It's important to understand that JavaScript has no threads. It has an event loop that executes events, one-by-one, as they come in.
The consequence of this is that if you have a process that takes a while you're blocking all execution. If JavaScript is also needed to do UI stuff like responding to user events or animations, it's a bit of snag. You could try to split up your process into multiple events to keep the event loop running smoothly but that's not always easy to do.
This is where Workers
come it. Workers run in their own thread. To avoid issues related to threads the workers don't share memory.
You can communicate with a worker by sending and receiving messages. The messages in turn come in the event loop, so you don't need semaphores or anything that synchronizes threads. If your worker controller is in JavaScript there are never any atomicity issues.
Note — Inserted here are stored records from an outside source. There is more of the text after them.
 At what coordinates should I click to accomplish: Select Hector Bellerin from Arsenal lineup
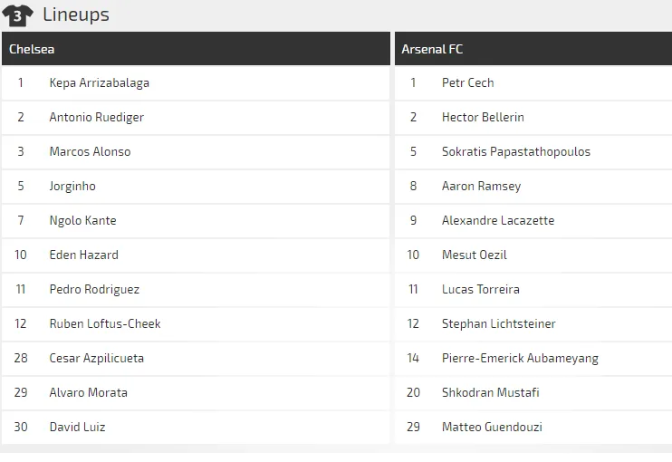483,118
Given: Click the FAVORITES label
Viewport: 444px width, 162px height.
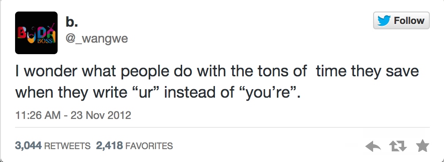Looking at the screenshot, I should tap(149, 146).
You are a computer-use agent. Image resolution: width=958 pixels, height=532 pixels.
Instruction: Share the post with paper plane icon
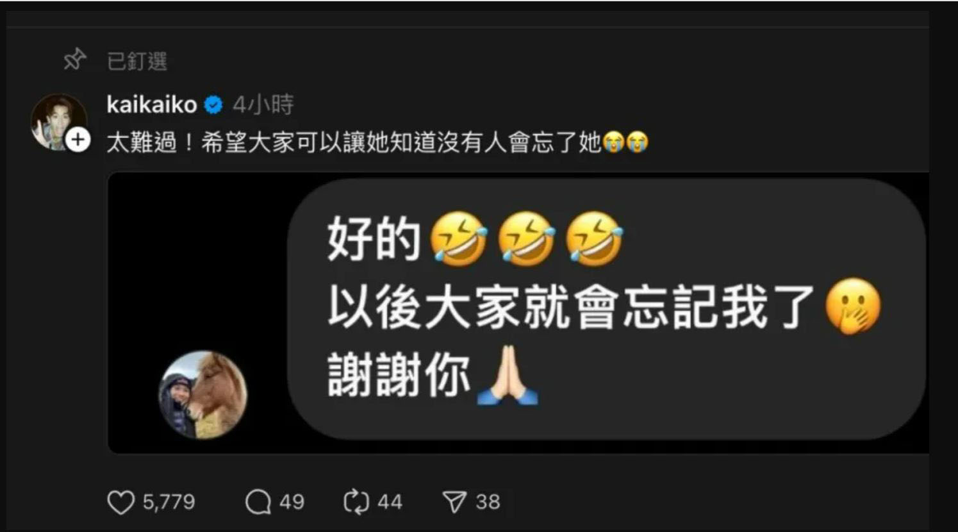[454, 502]
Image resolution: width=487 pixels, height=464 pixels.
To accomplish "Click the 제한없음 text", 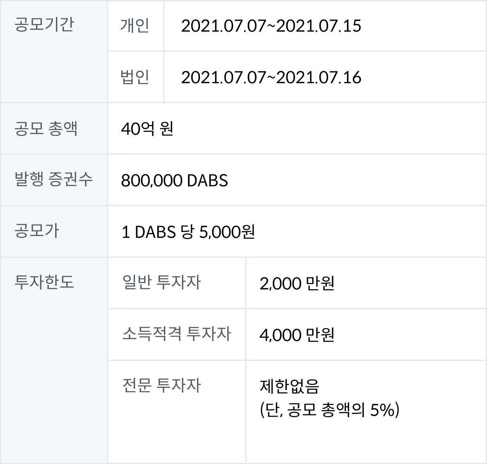I will click(289, 386).
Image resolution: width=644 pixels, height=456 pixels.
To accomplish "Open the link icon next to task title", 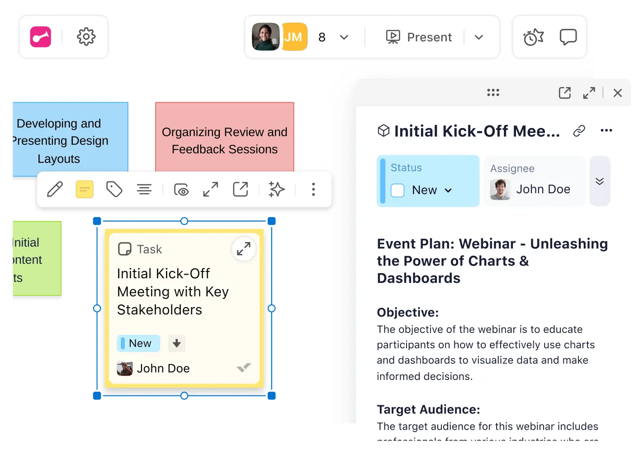I will (x=579, y=131).
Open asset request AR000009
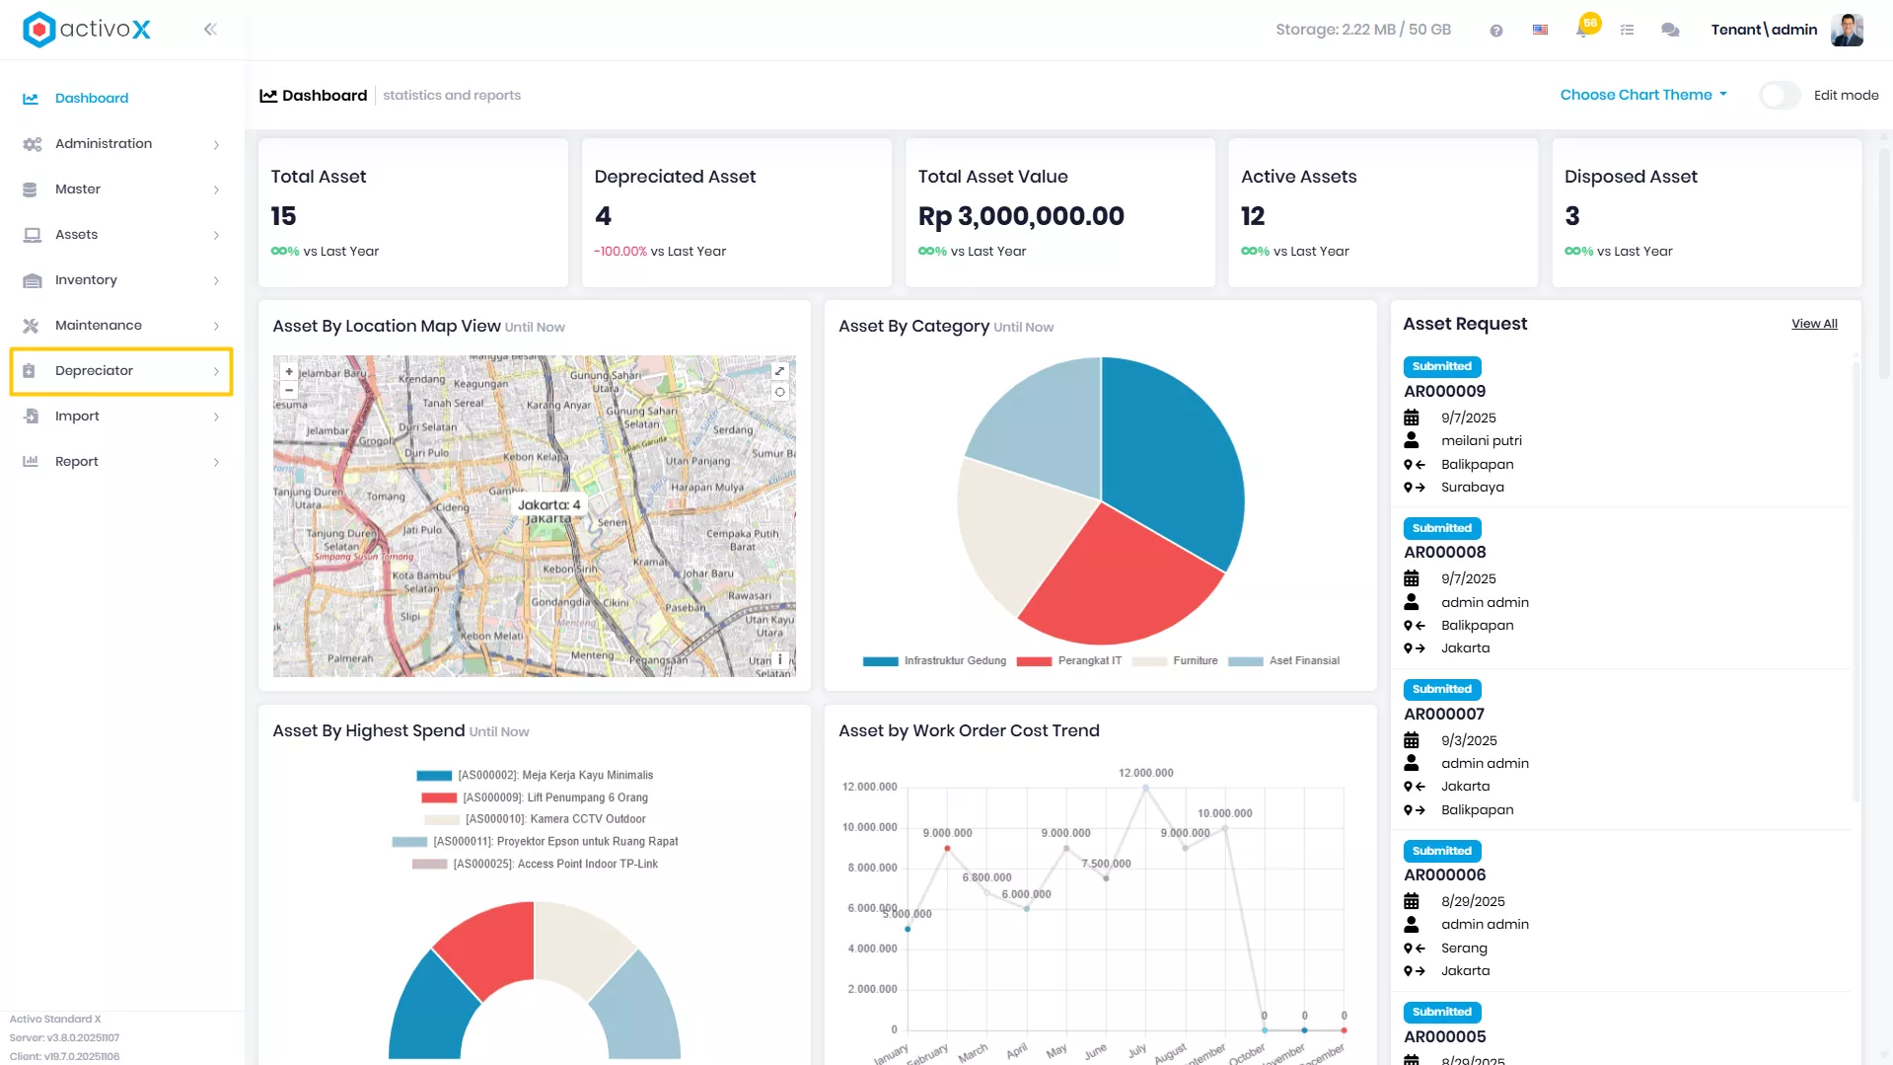Viewport: 1893px width, 1065px height. pos(1444,392)
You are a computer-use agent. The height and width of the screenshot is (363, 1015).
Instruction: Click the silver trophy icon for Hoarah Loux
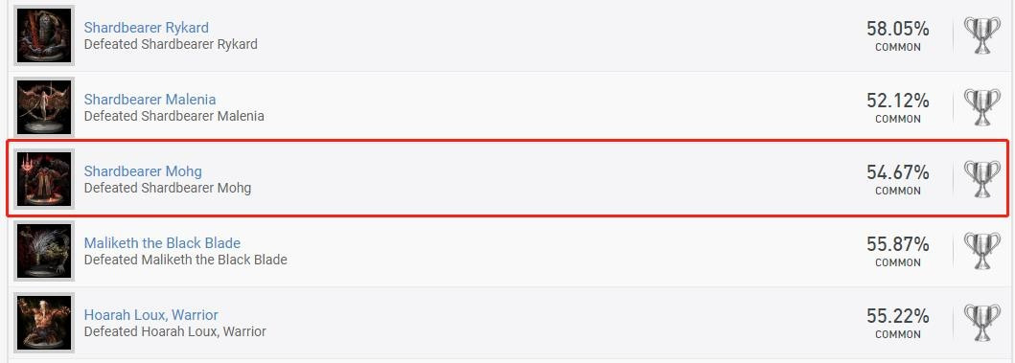pos(982,323)
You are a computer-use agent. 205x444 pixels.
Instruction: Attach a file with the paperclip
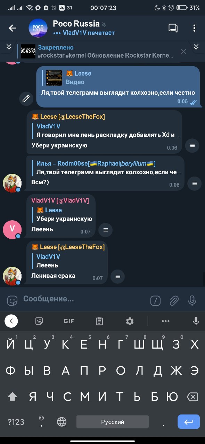(174, 300)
If your workers are simple input->output
workers then you can totally slap a Promise layer on top of that. Just keep in mind that Promises themselves don't add threads or asynchronousness.
You can only send Workers messages, that is: strings. You can't send them objects, and certainly not objects that might have references to other objects because again: memory issues.
If I look at your use case I guess the only reason why you might want the Workers is to take advantage of multiple cores that most CPUs have nowadays.
I think what you're doing is loading images as textures into your canvas, and that's what takes up a lot of time? There is no good way to use Workers here since the Worker would need a reference to the canvas, and that's not happening.
Now if instead you needed to do processing on the textures to transform them in some way you could use Workers. Send the image data as a binary string, possibly base64_encoded, do the conversion and send it back. If your image is large the serialization will also take up a fair chunk of CPU time so your mileage may vary.
From what I can tell your resources load pretty quick and there doesn't seem to be a CPU bottleneck. So I don't know if you really need the Workers.